I would see such things as desirable. I actually also favour phasing out parachute payments, which encourage distortions. As a short-term fix to allow clubs time to adjust to the widening of the financial gulf between the Premiership and the Championship they had a time and a place. Now all clubs are aware of the risks and have had the time to incorporate changes in players’ contracts to alter remuneration in the event of relegation (parachute payments have worked against this). Of course that means that it would be more difficult for Premiership teams, especially the newly promoted, to sign some players. So what? Instead oblige clubs in the Premiership (and the Championship) to outline how they would cope in the event of relegation.
What is not desirable (in my opinion) is some poorly drafted, stupidly rigid, and easily circumvented formula for what is and what is not sustainable. And that’s to overlook the possibility that FFP ends up getting challenged in the courts. As with the banks I actually favour regulation that is geared around ensuring that risk-takers end up personally carrying the can if those risks end badly, ie convergence of interest. How on earth can an individual involved with a club that goes into administration be later considered a fit and proper person to get involved with another? (Of course the answer comes in the form of a chequebook.)
So back to Joyes’ statement and comments. He outlined that the clubs which voted in favour of the easing of FFP rules fell into three main groups. If I was one of the clubs in one of those groups, I would have voted for the changes. Doesn’t make them (or me, I hope) ‘immoral’. Perhaps the clue came in the radio interview. He said (reportedly) that “one of the reasons why our owner bought the club in January was because FFP was in place” and that “we do have an advantage as we are in a network of clubs around Europe …” To have viewed view FFP as a done deal as written can be considered somewhat naïve, or more kindly that a business plan based on an assumption that it was should have been seen as involving an element of risk, which may not pay off.

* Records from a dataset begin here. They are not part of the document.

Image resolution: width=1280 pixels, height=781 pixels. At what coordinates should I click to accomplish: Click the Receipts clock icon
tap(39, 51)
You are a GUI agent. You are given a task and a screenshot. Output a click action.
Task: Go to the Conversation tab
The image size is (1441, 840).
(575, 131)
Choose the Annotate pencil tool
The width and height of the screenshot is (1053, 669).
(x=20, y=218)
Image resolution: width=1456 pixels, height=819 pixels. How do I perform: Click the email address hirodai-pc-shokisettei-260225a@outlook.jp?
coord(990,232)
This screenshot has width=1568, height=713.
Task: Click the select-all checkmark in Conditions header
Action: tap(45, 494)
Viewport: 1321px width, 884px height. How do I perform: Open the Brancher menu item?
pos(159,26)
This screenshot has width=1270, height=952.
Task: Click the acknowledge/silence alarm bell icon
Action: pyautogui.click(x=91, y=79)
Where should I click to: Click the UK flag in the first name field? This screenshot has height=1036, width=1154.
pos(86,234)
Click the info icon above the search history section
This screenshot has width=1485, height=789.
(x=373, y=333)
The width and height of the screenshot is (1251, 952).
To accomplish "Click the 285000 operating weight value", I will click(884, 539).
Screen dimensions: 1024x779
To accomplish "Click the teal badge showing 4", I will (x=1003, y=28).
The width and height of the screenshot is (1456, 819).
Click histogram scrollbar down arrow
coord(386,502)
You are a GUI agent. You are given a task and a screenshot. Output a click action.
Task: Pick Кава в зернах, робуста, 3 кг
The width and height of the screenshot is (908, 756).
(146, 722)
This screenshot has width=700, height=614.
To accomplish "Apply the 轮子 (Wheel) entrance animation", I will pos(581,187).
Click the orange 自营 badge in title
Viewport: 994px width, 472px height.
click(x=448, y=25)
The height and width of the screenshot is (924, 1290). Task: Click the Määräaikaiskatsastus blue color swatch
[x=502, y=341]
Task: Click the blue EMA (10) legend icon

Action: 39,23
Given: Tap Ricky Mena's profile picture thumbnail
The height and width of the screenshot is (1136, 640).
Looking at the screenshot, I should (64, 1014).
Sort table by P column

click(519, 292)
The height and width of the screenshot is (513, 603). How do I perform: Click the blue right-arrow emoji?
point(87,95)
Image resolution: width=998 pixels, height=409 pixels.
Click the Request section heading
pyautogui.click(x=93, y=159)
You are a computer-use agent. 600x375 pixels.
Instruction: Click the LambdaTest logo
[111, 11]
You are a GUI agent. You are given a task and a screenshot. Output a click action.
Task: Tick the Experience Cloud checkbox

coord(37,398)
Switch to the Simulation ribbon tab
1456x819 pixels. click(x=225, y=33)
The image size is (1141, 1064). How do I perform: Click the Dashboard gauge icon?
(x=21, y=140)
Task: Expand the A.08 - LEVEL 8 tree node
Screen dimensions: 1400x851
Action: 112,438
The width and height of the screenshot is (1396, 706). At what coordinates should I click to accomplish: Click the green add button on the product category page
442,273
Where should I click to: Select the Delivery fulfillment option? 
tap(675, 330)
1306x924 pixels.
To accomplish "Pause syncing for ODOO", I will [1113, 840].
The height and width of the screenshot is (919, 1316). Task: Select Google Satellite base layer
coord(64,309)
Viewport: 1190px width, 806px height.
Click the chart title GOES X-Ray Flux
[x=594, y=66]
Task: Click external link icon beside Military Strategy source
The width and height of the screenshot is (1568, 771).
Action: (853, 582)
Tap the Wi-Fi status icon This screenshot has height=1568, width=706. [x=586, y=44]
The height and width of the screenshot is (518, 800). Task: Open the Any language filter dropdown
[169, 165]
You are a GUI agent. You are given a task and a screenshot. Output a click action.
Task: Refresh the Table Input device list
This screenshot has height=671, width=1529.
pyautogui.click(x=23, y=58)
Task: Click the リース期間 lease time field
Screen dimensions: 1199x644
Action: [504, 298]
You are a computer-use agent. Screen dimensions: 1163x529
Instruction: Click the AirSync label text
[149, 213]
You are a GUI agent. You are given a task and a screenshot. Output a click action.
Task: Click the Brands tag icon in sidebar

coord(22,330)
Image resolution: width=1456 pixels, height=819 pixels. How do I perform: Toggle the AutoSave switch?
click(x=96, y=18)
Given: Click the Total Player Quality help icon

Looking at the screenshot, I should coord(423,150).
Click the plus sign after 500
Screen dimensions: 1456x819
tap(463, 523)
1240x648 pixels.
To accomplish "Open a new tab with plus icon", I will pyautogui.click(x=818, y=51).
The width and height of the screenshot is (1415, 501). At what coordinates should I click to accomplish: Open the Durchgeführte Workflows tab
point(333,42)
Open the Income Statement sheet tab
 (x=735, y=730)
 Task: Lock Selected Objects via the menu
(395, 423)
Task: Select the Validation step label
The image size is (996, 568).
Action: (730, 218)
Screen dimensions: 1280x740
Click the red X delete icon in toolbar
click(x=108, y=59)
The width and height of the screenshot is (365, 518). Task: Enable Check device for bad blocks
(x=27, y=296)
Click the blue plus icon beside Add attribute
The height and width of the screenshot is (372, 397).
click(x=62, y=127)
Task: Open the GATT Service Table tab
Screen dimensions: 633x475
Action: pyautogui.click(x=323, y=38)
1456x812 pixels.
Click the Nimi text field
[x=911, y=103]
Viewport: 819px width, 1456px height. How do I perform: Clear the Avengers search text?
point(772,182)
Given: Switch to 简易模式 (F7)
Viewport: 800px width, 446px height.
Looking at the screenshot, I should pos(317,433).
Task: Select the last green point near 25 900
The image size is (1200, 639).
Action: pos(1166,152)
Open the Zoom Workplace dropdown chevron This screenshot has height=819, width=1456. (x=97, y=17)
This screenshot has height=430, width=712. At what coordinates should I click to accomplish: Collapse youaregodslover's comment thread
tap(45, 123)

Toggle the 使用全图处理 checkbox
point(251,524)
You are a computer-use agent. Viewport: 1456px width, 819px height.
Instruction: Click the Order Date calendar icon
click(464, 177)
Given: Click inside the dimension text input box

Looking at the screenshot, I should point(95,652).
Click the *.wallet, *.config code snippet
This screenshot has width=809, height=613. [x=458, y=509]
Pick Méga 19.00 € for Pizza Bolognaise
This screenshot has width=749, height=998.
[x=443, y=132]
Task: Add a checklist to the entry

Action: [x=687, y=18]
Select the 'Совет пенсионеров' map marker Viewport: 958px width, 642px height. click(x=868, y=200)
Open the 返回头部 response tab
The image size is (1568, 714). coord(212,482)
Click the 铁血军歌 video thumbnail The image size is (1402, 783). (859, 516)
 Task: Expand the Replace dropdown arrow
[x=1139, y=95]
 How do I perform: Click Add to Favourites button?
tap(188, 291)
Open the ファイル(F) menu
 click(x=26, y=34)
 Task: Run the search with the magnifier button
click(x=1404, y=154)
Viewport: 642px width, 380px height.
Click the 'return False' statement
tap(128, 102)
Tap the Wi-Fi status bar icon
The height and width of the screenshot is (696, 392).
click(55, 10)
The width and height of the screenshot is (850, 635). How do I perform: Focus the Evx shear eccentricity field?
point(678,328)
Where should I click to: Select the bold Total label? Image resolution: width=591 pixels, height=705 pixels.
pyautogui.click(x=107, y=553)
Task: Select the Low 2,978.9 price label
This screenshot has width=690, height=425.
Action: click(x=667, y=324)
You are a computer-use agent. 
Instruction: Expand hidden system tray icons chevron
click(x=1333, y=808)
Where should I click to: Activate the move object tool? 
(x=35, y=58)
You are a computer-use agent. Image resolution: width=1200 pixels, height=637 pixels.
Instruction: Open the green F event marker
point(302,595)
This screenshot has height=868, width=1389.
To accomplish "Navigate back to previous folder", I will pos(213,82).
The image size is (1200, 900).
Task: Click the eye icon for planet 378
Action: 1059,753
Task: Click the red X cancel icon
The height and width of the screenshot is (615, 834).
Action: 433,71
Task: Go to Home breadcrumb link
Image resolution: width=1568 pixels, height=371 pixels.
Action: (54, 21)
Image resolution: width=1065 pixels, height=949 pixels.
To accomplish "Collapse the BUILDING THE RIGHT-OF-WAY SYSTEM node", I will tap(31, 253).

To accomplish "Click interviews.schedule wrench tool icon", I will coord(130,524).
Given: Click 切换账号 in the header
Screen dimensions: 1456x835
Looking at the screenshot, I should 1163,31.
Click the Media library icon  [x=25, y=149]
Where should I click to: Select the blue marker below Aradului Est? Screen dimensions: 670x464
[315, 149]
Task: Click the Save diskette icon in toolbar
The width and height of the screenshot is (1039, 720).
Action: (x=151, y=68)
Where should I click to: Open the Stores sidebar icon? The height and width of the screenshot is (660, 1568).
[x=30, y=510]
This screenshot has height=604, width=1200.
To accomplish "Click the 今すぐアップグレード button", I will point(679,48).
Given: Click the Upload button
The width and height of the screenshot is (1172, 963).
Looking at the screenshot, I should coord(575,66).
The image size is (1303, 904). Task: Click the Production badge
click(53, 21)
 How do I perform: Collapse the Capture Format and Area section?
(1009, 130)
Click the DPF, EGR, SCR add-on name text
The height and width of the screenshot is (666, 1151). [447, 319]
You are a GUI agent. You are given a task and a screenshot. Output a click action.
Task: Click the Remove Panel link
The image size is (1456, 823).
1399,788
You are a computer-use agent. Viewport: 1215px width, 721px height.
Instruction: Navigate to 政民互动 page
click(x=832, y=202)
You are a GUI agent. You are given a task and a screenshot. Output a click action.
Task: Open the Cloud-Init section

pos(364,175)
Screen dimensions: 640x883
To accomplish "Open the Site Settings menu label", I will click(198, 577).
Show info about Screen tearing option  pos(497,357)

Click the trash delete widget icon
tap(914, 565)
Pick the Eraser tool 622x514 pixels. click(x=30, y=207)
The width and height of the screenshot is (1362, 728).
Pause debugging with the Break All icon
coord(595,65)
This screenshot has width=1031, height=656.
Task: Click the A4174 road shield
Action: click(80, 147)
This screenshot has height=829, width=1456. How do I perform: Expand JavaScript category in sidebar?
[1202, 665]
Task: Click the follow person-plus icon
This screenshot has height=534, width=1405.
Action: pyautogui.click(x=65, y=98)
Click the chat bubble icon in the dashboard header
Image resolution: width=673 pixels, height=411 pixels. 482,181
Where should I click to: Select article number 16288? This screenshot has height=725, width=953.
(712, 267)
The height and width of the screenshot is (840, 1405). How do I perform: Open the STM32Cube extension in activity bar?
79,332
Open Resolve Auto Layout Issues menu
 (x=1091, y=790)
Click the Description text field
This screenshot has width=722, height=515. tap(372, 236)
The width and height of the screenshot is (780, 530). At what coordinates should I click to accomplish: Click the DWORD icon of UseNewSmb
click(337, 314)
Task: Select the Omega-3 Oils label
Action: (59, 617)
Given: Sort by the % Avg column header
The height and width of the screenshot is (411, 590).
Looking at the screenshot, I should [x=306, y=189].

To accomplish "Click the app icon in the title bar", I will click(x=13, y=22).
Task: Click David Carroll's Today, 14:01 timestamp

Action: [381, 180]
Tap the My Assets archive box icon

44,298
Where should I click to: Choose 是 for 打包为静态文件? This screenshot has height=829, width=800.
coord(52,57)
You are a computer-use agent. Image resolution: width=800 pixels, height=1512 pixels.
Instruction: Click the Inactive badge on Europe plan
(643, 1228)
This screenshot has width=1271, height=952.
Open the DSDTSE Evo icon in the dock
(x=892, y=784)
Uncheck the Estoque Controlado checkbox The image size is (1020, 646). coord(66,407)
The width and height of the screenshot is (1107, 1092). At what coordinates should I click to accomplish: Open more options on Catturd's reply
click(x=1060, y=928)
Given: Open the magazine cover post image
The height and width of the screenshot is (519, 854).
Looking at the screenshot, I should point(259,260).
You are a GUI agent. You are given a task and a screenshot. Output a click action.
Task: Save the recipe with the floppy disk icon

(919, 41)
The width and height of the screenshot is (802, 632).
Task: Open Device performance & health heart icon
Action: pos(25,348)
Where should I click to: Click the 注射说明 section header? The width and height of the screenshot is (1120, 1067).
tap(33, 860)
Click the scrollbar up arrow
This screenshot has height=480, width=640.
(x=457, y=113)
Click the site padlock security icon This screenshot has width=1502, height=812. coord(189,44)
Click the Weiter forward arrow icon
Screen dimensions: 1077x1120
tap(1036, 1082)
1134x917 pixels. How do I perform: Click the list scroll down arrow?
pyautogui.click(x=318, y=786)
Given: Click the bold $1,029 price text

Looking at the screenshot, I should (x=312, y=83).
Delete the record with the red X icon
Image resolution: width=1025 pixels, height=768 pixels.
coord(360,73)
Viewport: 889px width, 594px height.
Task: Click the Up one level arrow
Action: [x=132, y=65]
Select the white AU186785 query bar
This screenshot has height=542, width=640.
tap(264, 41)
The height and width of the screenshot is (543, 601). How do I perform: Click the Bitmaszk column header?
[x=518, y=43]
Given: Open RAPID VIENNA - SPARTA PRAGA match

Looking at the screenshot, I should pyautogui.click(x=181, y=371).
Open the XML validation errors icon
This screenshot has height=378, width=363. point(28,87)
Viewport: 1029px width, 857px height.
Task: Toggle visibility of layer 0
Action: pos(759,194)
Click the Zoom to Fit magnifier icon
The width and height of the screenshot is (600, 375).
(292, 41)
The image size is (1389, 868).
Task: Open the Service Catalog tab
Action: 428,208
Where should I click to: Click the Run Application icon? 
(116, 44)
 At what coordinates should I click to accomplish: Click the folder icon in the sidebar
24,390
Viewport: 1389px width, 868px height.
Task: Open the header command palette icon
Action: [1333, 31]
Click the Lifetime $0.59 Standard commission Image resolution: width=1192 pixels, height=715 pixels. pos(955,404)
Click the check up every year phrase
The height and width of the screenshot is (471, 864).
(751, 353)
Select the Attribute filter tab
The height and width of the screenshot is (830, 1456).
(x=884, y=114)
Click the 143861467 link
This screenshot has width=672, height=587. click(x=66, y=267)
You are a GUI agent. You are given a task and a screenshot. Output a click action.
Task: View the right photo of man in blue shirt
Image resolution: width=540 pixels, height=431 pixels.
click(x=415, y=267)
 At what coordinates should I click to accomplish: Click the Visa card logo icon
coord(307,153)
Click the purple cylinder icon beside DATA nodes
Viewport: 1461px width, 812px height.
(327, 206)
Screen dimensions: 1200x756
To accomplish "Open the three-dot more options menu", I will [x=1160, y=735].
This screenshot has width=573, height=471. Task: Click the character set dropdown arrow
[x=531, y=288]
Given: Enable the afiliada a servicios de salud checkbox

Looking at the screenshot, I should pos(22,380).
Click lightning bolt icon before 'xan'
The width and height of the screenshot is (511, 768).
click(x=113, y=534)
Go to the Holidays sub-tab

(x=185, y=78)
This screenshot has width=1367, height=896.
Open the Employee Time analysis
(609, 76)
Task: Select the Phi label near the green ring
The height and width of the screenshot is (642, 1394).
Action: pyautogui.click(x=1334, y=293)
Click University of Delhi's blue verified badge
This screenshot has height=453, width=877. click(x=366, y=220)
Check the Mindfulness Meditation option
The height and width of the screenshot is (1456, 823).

Let’s take another line. To date, no Championship club has benefited to the extent of securing promotion to the Premiership from a consortium model. So the issue is not on the radar. What could happen if and when one does, or for some reason a club/authority brings the issue to the fore? Could other clubs call for the current restrictions on ownership of more than one club in England be applied at a European level, on the grounds that an ability to move players around between clubs – and potentially to buy players for the consortium with that in mind – constitutes an unfair advantage and the exploitation of a loophole not yet closed? Clearly doing this is within the rules as they stand, but as we’ve seen rules can change. Whether or not a consortium approach is fine, the future of football, questionable but within the rules, or ’immoral’ is another matter of opinion. Just let’s not try to pretend that the stance of our club is anything more than promoting its best interests, to try to defend a perceived advantage, just as others have done by the way they voted.